## Exercise task
Replace every "Nous suivre sur" with "Suivez-nous sur" in the data below, changing nothing else, and leave the pictures out of your answer.

::::::::::

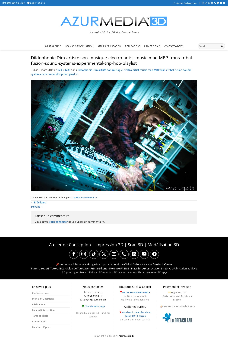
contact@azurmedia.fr (94, 299)
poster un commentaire (85, 197)
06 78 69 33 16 (94, 295)
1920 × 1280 (63, 70)
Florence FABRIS (119, 268)
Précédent (38, 202)
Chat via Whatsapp (93, 306)
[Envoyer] (222, 46)
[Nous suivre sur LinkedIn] (218, 3)
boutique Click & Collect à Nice (131, 264)
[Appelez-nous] (215, 3)
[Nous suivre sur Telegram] (224, 3)
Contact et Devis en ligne (185, 3)
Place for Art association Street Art (152, 268)
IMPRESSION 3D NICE (13, 3)
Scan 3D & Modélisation (79, 46)
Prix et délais (152, 46)
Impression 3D (52, 46)
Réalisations (132, 46)
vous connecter (58, 222)
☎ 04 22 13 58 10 (36, 3)
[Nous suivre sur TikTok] (206, 3)
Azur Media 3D (126, 335)
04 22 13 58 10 (94, 292)
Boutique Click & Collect (135, 287)
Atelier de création (109, 46)
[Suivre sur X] (209, 3)
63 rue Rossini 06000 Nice (136, 292)
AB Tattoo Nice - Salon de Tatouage (67, 268)
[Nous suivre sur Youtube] (221, 3)
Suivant (37, 206)
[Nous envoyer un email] (212, 3)
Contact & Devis (173, 46)
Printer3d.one (99, 268)
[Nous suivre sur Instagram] (203, 3)
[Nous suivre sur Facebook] (200, 3)
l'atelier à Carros (162, 264)
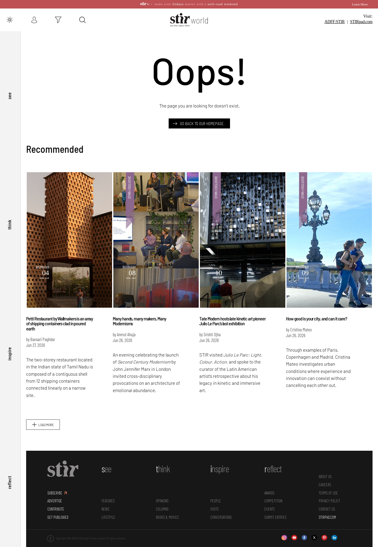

::::::::::

## Solved exercise
contact@azurmedia.fr (94, 299)
poster un commentaire (85, 197)
06 78 69 33 16 (94, 295)
1920 × 1280 (63, 70)
Florence FABRIS (119, 268)
Précédent (38, 202)
Chat via Whatsapp (93, 306)
[Envoyer] (222, 46)
[Suivez-nous sur LinkedIn] (218, 3)
boutique Click & Collect à Nice (131, 264)
[Appelez-nous] (215, 3)
[Suivez-nous sur Telegram] (224, 3)
Contact et Devis en ligne (185, 3)
Place for Art association Street Art (152, 268)
IMPRESSION 3D NICE (13, 3)
Scan 3D & Modélisation (79, 46)
Prix et délais (152, 46)
Impression 3D (52, 46)
Réalisations (132, 46)
vous connecter (58, 222)
☎ 04 22 13 58 10 (36, 3)
[Suivez-nous sur TikTok] (206, 3)
Azur Media 3D (126, 335)
04 22 13 58 10 (94, 292)
Boutique Click & Collect (135, 287)
Atelier de création (109, 46)
[Suivre sur X] (209, 3)
63 rue Rossini 06000 Nice (136, 292)
AB Tattoo Nice - Salon de Tatouage (67, 268)
[Suivez-nous sur Youtube] (221, 3)
Suivant (37, 206)
[Nous envoyer un email] (212, 3)
Contact & Devis (173, 46)
Printer3d.one (99, 268)
[Suivez-nous sur Instagram] (203, 3)
[Suivez-nous sur Facebook] (200, 3)
l'atelier à Carros (162, 264)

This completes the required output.